Data mining relies on the data warehouse. The data in the warehouse are sifted for insights into the business over time.
Advantages and Disadvantages of Data Warehouses
Data warehousing is intended to give a company a competitive advantage. It creates a resource of pertinent information that can be tracked over time and analyzed in order to help a business make more informed decisions.
It also can drain company resources and burden its current staff with routine tasks intended to feed the warehouse machine.
The Corporate Finance Institute identifies these potential disadvantages of maintaining a data warehouse:
- It takes considerable time and effort to create and maintain the warehouse.
- Gaps in information, caused by human error, can take years to surface, damaging the integrity and usefulness of the information.
- When multiple sources are used, inconsistencies between them can cause information losses..
Provides fact-based analysis on past company performance to inform decision-making.
Serves as a historical archive of relevant data.
Can be shared across key departments for maximum usefulness.
Creating and maintaining the warehouse is resource-heavy.
Input errors can damage the integrity of the information archived.
Use of multiple sources can cause inconsistencies in the data.
Data Warehouse FAQs
Here are the answers to some commonly-asked questions about data warehousing.
What Is a Data Warehouse and What Is It Used For?
A data warehouse is an information storage system for historical data that can be analyzed in numerous ways. Companies and other organizations draw on the data warehouse to gain insight into past performance and plan improvements to their operations.
What Is a Data Warehouse Example?
Consider a company that makes exercise equipment. Its best-seller is a stationary bicycle, and it is considering expanding its line and launching a new marketing campaign to support it.
It goes to its data warehouse to understand its current customer better. It can find out whether its customers are predominantly women over 50 or men under 35. It can learn more about the retailers that have been most successful in selling their bikes, and where they're located. It might be able to access in-house survey results and find out what their past customers have liked and disliked about their products.
All of this information helps the company to decide what kind of new model bicycles they want to build and how they will market and advertise them. It's hard information rather than seat-of-the-pants decision-making.

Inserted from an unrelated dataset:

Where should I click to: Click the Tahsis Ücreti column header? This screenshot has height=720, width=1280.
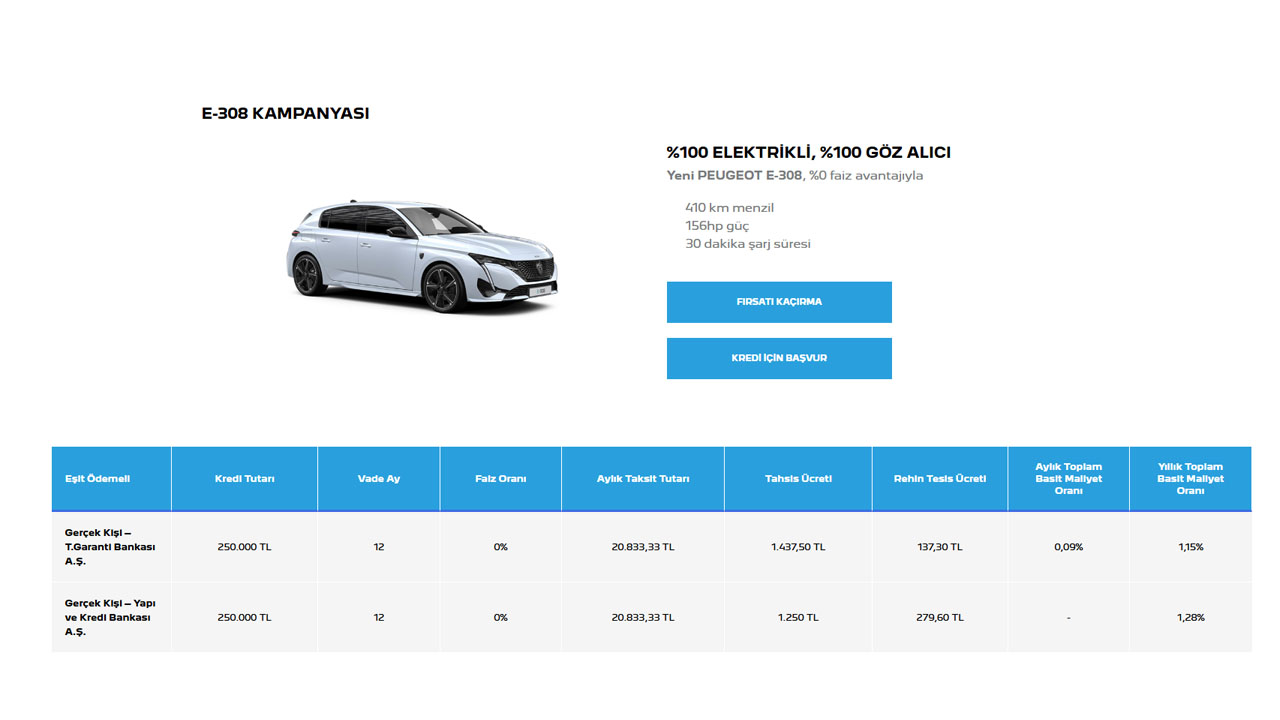pos(798,479)
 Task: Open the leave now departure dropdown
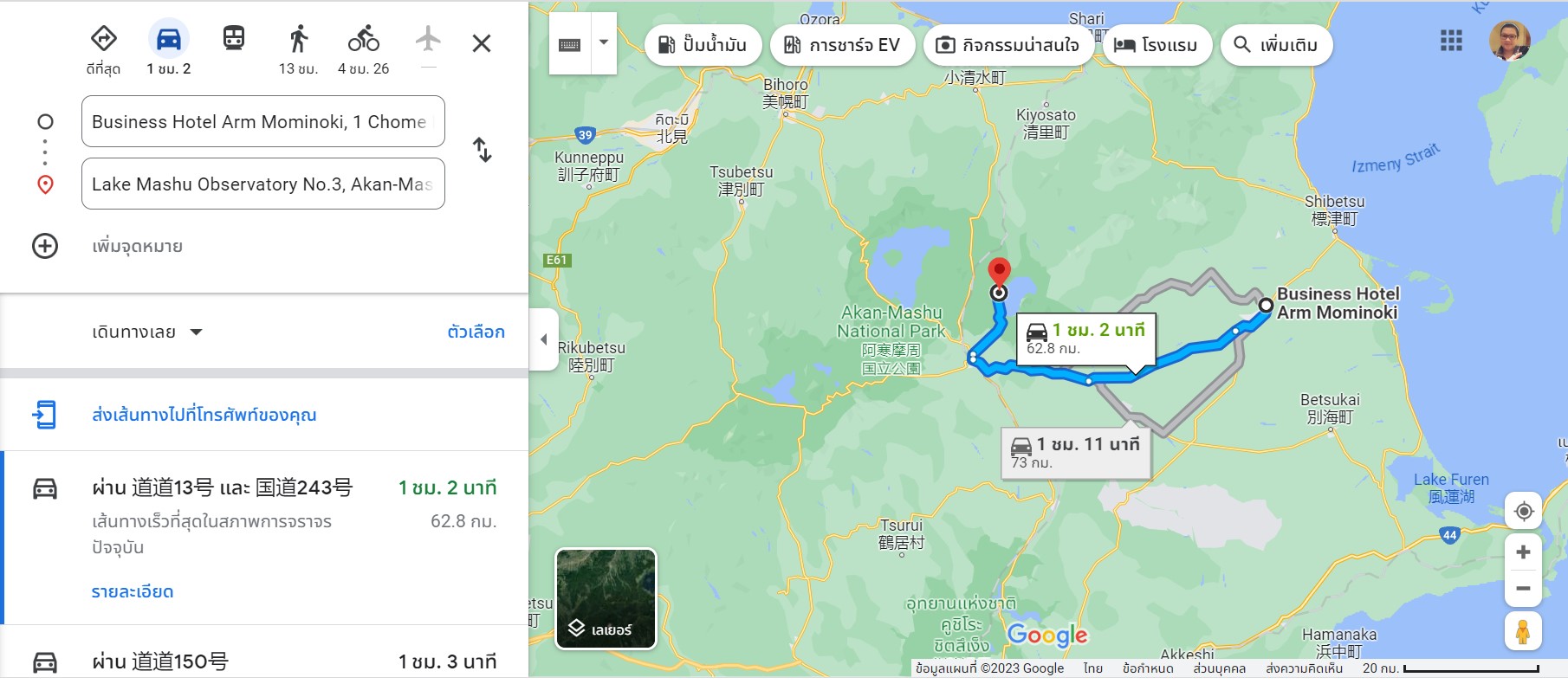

What Are the Stages of Data Warehousing?
There are at least seven stages to the creation of a data warehouse, according to ITPro Today, an industry publication. They include:
- Determining the business objectives and its key performance indicators.
- Collecting and analyzing the appropriate information.
- Identifying the core business processes that contribute the key data.
- Constructing a conceptual data model that shows how the data are displayed to the end-user.
- Locating the sources of the data and establishing a process for feeding data into the warehouse.
- Establish a tracking duration. Data warehouses can become unwieldy. Many are built with levels of archiving, so that older information is retained in less detail.
- Implementing the plan.
Is SQL a Data Warehouse?
SQL, or Structured Query Language, is a computer language that is used to interact with a database in terms that it can understand and respond to. It contains a number of commands such as "select," "insert," and "update." It is the standard language for relational database management systems.
A database is not the same as a data warehouse, although both are stores of information. A database is an organized collection of information. A data warehouse is an information archive that is continuously built from multiple sources.
The Bottom Line
The data warehouse is a company's repository of information about its business and how it has performed over time. Created with input from employees in each of its key departments, it is the source for analysis that reveals the company's past successes and failures and informs its decision-making.